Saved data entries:
+-------+

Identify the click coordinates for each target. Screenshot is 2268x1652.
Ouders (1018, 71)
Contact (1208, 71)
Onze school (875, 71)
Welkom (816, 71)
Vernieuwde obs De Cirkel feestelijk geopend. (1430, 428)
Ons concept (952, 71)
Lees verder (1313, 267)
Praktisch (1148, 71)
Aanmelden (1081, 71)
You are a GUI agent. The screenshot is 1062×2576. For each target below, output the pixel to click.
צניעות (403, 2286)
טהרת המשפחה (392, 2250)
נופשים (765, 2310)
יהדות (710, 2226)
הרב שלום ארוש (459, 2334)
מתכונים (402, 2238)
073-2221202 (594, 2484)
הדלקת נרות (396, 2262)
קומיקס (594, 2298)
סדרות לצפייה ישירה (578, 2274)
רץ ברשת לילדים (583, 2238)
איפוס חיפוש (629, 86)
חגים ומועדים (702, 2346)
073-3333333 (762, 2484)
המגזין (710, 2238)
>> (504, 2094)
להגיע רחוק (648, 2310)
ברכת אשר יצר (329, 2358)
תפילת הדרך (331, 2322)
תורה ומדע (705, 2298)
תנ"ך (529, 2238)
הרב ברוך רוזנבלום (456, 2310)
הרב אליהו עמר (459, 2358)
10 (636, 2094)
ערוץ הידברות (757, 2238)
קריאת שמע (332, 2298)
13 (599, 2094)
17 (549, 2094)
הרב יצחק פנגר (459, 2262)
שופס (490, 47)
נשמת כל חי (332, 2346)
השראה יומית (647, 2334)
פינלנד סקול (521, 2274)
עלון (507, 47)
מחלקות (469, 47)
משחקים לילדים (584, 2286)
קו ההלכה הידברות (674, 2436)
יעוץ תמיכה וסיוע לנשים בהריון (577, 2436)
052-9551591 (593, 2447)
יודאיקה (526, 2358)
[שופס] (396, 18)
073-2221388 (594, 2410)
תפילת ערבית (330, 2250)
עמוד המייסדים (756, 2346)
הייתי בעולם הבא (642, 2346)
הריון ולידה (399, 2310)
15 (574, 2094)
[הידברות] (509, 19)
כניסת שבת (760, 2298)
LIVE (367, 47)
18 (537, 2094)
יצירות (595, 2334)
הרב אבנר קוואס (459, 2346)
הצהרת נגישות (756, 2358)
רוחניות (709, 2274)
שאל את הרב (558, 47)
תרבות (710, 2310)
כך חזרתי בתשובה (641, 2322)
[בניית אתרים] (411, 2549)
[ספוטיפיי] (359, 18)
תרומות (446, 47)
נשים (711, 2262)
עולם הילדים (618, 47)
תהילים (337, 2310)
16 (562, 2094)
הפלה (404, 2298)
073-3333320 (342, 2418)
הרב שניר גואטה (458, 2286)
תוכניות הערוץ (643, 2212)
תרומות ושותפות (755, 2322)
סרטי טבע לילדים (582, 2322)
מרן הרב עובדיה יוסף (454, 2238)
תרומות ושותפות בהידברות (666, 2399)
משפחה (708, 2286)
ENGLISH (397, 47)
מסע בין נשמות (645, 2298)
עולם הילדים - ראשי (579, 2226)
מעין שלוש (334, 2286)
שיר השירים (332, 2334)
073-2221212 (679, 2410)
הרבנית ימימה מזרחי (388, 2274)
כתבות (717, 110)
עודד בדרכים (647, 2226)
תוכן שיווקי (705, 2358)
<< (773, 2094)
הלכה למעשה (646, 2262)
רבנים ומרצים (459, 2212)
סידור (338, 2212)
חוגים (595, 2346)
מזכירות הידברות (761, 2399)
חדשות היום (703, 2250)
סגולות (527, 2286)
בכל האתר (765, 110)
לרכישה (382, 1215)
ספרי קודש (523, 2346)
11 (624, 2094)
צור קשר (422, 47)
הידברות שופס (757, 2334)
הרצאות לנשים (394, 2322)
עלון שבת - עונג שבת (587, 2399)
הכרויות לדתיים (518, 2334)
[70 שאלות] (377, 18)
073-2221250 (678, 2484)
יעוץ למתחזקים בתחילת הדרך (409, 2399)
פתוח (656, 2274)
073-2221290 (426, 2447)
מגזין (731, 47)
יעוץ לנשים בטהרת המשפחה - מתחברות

+-------+

## WHAT TO PRODUCE
Above this instruction are the records; retype exactly the lines from the one containing "מתכונים (402, 2238)" up to and including the one containing "בכל האתר (765, 110)".

## ANSWER
מתכונים (402, 2238)
073-2221202 (594, 2484)
הדלקת נרות (396, 2262)
קומיקס (594, 2298)
סדרות לצפייה ישירה (578, 2274)
רץ ברשת לילדים (583, 2238)
איפוס חיפוש (629, 86)
חגים ומועדים (702, 2346)
073-3333333 (762, 2484)
המגזין (710, 2238)
>> (504, 2094)
להגיע רחוק (648, 2310)
ברכת אשר יצר (329, 2358)
תפילת הדרך (331, 2322)
תורה ומדע (705, 2298)
תנ"ך (529, 2238)
הרב ברוך רוזנבלום (456, 2310)
הרב אליהו עמר (459, 2358)
10 (636, 2094)
ערוץ הידברות (757, 2238)
קריאת שמע (332, 2298)
13 (599, 2094)
17 (549, 2094)
הרב יצחק פנגר (459, 2262)
שופס (490, 47)
נשמת כל חי (332, 2346)
השראה יומית (647, 2334)
פינלנד סקול (521, 2274)
עלון (507, 47)
מחלקות (469, 47)
משחקים לילדים (584, 2286)
קו ההלכה הידברות (674, 2436)
יעוץ תמיכה וסיוע לנשים בהריון (577, 2436)
052-9551591 (593, 2447)
יודאיקה (526, 2358)
[שופס] (396, 18)
073-2221388 (594, 2410)
תפילת ערבית (330, 2250)
עמוד המייסדים (756, 2346)
הייתי בעולם הבא (642, 2346)
הריון ולידה (399, 2310)
15 (574, 2094)
[הידברות] (509, 19)
כניסת שבת (760, 2298)
LIVE (367, 47)
18 (537, 2094)
יצירות (595, 2334)
הרב אבנר קוואס (459, 2346)
הצהרת נגישות (756, 2358)
רוחניות (709, 2274)
שאל את הרב (558, 47)
תרבות (710, 2310)
כך חזרתי בתשובה (641, 2322)
[בניית אתרים] (411, 2549)
[ספוטיפיי] (359, 18)
תרומות (446, 47)
נשים (711, 2262)
עולם הילדים (618, 47)
תהילים (337, 2310)
16 (562, 2094)
הפלה (404, 2298)
073-3333320 (342, 2418)
הרב שניר גואטה (458, 2286)
תוכניות הערוץ (643, 2212)
תרומות ושותפות (755, 2322)
סרטי טבע לילדים (582, 2322)
מרן הרב עובדיה יוסף (454, 2238)
תרומות ושותפות בהידברות (666, 2399)
משפחה (708, 2286)
ENGLISH (397, 47)
מסע בין נשמות (645, 2298)
עולם הילדים - ראשי (579, 2226)
מעין שלוש (334, 2286)
שיר השירים (332, 2334)
073-2221212 (679, 2410)
הרבנית ימימה מזרחי (388, 2274)
כתבות (717, 110)
עודד בדרכים (647, 2226)
תוכן שיווקי (705, 2358)
<< (773, 2094)
הלכה למעשה (646, 2262)
רבנים ומרצים (459, 2212)
סידור (338, 2212)
חוגים (595, 2346)
מזכירות הידברות (761, 2399)
חדשות היום (703, 2250)
סגולות (527, 2286)
בכל האתר (765, 110)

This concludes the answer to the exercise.